» Given text:
Are You Ready Now to Solve the Problem Bigger Than Trump?
We could argue about what mistakes Democrats made this election. Of course they made mistakes because, obviously, they didn’t succeed in stopping the reactionary right. But how about instead of assigning blame we begin to find solutions?
I’ve argued for awhile in articles and books that the problem we face isn’t Trump. The problem and threat to our freedoms is the deeper, older movement that currently takes Trump as its figurehead.
The election result demonstrates that. If Trump was the problem, then the incessant mention of his many failings and absurdities would have led to a decline in his support. Trump is pathetic, delusional, and corrupt, and those traits would eliminate support for a leader, but Trump isn’t a leader. Trump is a figurehead. Nothing said about Trump changes the movement because the movement is not about Trump.
Easier said than done, but the doing of it is necessary. We have to show people the alternative.
Trump is the current focal point and spokesman of the right-wing American nationalist movement. There’s nothing new about Trump or in anything he’s ever said (well, except that “grab ‘em by the pussy” line). Trump’s divisive rhetoric rehashes the anti-immigrant and faux moral outrage propaganda that’s dominated American politics since the nation’s founding.
The American Right Wing
All right-wing movements seek to restore traditional power structures that restrict power to a small group, creating a two-tiered society of haves and have-nots. American nationalism’s right-wing ideology has two main components. One is the idea that America is exceptional and superior to other countries. The other is the idea that America’s exceptionalism can be maintained only by a two-tiered society concentrating power in white male Protestants; thus, giving power to nonwhite male Protestants corrupts the purity of America. When you understand these components of the American right wing’s ideology, everything they say and do makes more sense.
Trump didn’t invent American nationalism. Trump has never invented anything. He just slaps his name on things—buildings, planes, bibles, and American nationalism. He doesn’t care about anything or anyone but himself. If Trump has accomplished anything, it’s the con job of selling himself as a patriot to bilk people out of their money.

» Dataset rows:
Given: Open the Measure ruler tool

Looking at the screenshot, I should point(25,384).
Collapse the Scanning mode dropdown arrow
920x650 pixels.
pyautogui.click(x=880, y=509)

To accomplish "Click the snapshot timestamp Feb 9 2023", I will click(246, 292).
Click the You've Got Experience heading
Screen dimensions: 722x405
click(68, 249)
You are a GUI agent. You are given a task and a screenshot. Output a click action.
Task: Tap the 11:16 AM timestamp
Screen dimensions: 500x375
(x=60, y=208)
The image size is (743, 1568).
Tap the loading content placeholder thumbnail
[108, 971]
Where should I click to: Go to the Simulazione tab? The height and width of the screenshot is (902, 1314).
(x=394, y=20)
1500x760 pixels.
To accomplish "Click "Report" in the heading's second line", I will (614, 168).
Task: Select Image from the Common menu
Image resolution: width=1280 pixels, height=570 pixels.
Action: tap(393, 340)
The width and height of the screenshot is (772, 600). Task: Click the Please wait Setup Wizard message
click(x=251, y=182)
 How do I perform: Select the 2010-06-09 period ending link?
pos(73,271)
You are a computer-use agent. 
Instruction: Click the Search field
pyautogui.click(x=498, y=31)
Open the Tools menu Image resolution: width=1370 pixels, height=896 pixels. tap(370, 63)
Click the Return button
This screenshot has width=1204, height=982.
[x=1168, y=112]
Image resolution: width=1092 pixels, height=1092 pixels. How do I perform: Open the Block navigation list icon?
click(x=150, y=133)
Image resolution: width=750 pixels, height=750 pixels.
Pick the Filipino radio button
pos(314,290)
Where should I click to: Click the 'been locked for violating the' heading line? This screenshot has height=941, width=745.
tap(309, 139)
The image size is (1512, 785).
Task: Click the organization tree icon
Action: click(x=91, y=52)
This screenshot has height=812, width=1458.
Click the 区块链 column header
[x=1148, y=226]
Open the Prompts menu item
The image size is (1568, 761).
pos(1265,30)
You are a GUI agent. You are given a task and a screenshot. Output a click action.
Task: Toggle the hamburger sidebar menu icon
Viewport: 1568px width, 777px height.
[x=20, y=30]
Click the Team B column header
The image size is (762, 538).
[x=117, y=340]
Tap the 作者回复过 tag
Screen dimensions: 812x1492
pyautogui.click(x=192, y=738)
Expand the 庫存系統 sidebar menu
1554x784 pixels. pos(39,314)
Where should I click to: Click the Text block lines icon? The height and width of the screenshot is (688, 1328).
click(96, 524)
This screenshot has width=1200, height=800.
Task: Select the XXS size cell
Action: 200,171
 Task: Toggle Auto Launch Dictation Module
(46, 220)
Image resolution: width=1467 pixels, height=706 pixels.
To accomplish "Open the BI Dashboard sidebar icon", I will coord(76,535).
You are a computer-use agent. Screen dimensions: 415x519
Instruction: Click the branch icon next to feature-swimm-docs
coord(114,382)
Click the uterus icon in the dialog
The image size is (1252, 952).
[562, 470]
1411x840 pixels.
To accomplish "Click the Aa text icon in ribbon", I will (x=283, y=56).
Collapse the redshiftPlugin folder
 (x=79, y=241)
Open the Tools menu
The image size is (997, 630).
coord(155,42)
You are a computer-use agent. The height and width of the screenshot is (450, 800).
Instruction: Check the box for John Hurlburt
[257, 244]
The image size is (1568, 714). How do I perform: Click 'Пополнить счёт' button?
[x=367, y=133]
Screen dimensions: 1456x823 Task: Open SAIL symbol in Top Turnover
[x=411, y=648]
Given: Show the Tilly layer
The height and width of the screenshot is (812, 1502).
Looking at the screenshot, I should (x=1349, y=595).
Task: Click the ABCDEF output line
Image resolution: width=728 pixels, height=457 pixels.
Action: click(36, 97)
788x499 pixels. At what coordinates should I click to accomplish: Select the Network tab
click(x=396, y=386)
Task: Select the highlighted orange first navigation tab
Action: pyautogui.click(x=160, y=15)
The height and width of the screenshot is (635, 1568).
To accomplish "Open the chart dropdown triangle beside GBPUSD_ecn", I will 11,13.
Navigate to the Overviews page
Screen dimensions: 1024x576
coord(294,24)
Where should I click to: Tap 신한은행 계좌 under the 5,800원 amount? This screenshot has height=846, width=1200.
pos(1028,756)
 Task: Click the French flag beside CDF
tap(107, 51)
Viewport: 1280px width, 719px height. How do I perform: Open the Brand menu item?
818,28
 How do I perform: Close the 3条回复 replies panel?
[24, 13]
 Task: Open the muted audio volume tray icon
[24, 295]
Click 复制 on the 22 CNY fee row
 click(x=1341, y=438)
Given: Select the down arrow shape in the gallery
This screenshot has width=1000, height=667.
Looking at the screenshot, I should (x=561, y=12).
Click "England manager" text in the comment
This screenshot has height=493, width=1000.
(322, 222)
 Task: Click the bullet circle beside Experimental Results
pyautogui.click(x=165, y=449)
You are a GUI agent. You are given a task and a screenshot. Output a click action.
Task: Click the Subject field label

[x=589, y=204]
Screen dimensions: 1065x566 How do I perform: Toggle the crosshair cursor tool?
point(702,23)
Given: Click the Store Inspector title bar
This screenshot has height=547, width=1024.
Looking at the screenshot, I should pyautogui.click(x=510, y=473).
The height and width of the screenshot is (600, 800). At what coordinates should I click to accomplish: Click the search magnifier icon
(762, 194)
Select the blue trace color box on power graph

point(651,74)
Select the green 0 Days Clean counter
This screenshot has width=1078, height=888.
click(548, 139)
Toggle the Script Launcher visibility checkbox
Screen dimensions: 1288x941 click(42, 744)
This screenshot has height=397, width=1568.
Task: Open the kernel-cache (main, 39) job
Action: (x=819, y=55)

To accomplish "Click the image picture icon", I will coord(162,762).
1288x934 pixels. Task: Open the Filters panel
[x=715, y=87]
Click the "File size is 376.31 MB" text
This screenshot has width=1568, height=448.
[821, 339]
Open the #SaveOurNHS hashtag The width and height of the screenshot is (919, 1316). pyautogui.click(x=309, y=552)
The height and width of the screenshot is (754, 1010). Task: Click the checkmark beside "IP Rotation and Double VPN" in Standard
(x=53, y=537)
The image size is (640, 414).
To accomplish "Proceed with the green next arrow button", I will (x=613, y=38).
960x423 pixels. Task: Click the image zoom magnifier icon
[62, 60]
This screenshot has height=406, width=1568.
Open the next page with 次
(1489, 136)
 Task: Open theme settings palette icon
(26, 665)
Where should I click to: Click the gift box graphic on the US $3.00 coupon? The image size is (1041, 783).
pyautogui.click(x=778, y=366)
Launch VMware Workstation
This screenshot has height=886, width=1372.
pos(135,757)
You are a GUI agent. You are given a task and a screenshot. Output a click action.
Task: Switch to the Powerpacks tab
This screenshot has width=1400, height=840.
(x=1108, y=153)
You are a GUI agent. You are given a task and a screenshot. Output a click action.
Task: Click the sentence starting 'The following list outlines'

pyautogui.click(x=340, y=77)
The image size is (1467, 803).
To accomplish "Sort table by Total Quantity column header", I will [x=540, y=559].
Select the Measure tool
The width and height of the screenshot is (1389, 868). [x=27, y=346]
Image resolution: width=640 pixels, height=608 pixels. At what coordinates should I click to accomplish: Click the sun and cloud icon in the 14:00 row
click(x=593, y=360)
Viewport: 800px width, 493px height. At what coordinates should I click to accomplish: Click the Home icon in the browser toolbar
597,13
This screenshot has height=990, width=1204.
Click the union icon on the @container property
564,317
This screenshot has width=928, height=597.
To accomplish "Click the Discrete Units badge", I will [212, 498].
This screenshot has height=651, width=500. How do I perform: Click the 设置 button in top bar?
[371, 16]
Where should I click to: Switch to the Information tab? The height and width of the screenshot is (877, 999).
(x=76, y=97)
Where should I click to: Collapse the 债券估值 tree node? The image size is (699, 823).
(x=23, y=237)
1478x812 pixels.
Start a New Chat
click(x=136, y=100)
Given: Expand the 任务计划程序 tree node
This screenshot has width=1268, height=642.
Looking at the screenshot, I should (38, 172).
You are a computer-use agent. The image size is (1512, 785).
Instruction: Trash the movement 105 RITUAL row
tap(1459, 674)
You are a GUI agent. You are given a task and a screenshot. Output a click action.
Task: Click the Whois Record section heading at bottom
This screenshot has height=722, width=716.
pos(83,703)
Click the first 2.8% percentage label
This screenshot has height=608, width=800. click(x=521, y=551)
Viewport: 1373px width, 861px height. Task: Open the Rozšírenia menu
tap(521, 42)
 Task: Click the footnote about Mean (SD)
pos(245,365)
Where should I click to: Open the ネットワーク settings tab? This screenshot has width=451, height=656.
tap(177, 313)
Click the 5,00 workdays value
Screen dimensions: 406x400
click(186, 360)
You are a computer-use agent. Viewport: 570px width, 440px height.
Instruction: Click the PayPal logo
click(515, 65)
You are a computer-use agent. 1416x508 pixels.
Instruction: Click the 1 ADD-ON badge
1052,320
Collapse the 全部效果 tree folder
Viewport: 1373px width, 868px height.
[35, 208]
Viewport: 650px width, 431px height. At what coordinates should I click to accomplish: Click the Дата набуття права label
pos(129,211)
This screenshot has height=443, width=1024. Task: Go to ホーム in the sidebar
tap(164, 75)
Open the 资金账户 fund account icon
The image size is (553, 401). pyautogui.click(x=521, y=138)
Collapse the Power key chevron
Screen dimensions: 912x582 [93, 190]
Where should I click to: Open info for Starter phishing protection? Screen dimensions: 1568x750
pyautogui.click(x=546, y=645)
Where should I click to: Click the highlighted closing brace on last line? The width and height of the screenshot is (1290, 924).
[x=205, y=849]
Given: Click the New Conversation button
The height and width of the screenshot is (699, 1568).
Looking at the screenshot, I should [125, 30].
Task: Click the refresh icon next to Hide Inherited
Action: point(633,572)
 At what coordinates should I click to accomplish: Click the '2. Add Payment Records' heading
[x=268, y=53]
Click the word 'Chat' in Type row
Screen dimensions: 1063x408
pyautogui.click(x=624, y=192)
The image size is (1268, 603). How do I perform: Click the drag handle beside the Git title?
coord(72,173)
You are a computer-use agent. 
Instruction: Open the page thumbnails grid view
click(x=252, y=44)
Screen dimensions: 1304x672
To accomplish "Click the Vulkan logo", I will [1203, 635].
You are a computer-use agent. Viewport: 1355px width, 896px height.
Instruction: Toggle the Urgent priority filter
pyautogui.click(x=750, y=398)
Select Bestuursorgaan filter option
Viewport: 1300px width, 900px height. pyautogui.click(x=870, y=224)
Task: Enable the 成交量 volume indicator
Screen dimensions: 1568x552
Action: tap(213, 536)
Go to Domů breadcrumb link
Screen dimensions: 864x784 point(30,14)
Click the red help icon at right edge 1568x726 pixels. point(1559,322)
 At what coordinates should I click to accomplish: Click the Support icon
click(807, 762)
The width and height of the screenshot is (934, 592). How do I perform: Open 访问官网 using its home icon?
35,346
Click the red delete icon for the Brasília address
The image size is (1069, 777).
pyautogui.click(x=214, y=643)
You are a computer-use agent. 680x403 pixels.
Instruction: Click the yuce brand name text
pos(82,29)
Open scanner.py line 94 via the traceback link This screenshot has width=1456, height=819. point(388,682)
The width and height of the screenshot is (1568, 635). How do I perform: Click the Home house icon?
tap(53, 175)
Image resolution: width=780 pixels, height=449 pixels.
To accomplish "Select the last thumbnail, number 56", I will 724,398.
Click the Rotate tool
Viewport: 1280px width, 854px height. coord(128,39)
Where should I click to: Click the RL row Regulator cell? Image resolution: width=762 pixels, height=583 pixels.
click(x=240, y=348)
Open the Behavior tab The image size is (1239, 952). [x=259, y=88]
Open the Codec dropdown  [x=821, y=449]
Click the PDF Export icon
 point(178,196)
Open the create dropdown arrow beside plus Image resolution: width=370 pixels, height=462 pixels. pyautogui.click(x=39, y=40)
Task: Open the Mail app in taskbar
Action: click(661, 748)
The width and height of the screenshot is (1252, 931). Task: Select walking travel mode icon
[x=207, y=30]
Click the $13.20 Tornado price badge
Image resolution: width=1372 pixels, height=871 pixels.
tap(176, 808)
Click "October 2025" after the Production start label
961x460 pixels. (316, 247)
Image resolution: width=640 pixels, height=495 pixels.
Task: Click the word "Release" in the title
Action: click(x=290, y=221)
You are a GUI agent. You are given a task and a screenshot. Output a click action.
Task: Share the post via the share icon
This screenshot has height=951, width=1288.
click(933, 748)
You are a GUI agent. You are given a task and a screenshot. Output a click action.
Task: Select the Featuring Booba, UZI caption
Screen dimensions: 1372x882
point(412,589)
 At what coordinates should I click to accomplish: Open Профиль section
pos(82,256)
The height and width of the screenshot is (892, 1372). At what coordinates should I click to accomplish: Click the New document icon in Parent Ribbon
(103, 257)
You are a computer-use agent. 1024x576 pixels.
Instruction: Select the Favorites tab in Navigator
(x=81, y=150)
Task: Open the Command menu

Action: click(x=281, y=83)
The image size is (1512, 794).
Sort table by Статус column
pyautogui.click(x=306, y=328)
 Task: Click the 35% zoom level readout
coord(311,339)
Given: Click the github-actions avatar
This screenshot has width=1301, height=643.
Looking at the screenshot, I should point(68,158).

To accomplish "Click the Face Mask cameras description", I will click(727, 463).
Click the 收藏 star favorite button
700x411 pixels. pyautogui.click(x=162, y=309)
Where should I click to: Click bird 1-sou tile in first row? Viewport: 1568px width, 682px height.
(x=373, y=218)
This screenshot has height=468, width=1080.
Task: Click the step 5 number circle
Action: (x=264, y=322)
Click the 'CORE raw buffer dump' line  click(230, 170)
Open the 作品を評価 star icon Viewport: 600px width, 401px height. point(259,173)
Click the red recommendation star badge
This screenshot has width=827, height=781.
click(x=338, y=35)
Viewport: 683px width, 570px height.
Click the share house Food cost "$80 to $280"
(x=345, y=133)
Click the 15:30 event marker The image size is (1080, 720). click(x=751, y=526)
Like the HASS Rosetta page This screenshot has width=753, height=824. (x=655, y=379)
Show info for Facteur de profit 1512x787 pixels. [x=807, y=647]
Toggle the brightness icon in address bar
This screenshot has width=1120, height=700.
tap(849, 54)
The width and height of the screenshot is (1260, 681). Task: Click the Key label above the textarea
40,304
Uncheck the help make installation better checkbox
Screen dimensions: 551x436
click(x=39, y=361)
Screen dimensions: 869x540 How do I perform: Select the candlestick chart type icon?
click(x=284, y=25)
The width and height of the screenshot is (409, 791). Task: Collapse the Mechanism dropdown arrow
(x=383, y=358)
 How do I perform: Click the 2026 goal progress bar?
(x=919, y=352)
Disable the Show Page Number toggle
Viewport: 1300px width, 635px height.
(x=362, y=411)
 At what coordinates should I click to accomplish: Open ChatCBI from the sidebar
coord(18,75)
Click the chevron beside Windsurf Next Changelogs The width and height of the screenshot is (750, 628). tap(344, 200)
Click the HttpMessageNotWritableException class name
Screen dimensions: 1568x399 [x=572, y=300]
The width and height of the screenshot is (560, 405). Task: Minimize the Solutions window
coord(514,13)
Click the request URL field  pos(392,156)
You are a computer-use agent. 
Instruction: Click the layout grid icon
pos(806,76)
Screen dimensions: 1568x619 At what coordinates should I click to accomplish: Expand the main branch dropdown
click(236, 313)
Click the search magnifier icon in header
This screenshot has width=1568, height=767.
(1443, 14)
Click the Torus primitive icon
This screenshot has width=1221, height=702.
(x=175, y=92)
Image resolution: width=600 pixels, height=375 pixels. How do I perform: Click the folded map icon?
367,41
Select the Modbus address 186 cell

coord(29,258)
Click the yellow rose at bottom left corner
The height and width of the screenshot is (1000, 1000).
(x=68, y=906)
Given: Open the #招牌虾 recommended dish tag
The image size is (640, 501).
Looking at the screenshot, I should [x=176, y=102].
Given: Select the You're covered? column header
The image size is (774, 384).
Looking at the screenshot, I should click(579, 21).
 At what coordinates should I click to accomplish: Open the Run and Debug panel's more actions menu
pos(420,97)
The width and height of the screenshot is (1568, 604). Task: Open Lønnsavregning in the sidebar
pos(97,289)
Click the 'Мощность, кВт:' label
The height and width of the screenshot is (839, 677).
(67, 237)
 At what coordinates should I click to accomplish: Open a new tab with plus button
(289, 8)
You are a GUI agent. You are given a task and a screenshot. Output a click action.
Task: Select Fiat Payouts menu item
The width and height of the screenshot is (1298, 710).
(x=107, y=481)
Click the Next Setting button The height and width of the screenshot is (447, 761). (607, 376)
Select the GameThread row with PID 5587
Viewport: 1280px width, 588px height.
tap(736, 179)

» What you need to do:
1: In the article on the movement behind Trump, why does the author think the election result shows that Trump himself is not the problem? Answer in one to three sentences.
2: Resume the article on the American right-wing movement, starting after its last sentence about Trump selling himself as a patriot.

» Responses:
1: The author argues that if Trump were the problem, constant attention to his failings and absurdities would have reduced his support. Those traits would sink a leader, but Trump is a figurehead, not a leader. Nothing said about him changes the movement, because the movement is not about Trump.

2:
Ask the Correct Questions About the American Right Wing
Attacking Trump leaves America’s underlying right wing unscathed. Instead, address the causes. Ask why some Americans want a two-tiered society and why they think that makes America exceptional. Ask why those Americans want to keep power away from whole classes of other Americans.
Asking those questions gets to the core of the problem. Doing so will reveal why some Americans want Trump as their figurehead, why they don’t care about his crimes and boorish behavior, and why they believe his lies rather than the truth about him. They support Trump because he says he hates the same people they hate, and they believe he will relegate those people to being the have-nots in America’s two-tiered society.
It’s about acquiring meaning. People who support and even idolize Trump get feelings of importance and meaning from belonging to a movement. That’s common human behavior. People frequently join groups and/or become fans of public figures to gain a sense of importance and identity.
People gravitate to American nationalism to buttress their sense of self— a sense of meaning that comes at the cost of other people’s rights and sometimes lives. That’s what we are dealing with—that right-wing people get their senses of power and meaning from being American nationalists.
It’s not about Trump. The targets of our efforts to maintain freedom need to be to counter the American right wing movement and the millionaires using it as tools to gain more wealth and power. These realities are not grasped or talked about enough, including by the Democratic Party.
Smarter Opposition
The problem we face is the older, larger, deeper right-wing movement. That movement finds success because it is funded by big money corporate interests, and it sells a vision of a two-tiered America. The sales campaign succeeds by offering people a sense of meaning wrapped in the flag of American nationalism.
Defending freedom and equality for all Americans requires that we oppose the ideology of the American right wing. The Democratic Party’s strategy of attacking Trump and reaching out to moderate Republicans didn’t work, as if it ever could have. A better strategy is getting back to basics and dealing with people and their need for meaning.
We should talk about people voting against their own self-interest when they vote for right-wing politicians. But instead of talking down to them as being ignorant, we need to show how they can find meaning in the other America.
MAGA people support Trump because he says he hates the same people they hate. Other people will side with the right-wing agenda because they find something in it with which they can identify. We can’t expect to talk with or affect the MAGA followers, but we can offer the rest of the country an alternative to the American right wing.
What would that alternative be? We can start by acknowledging that there have always been two Americas.
The America that’s a nation of immigrants, and the America that demonizes immigrants.
The America that rewards hard work, and the America that rewards the wealthy at the expense of the working class.
The America that promises liberty and justice for all, and the America of slavery and segregation.
The America of universal suffrage, and the America of voter suppression.
The America that defends freedom, and the America that defends corporate interests.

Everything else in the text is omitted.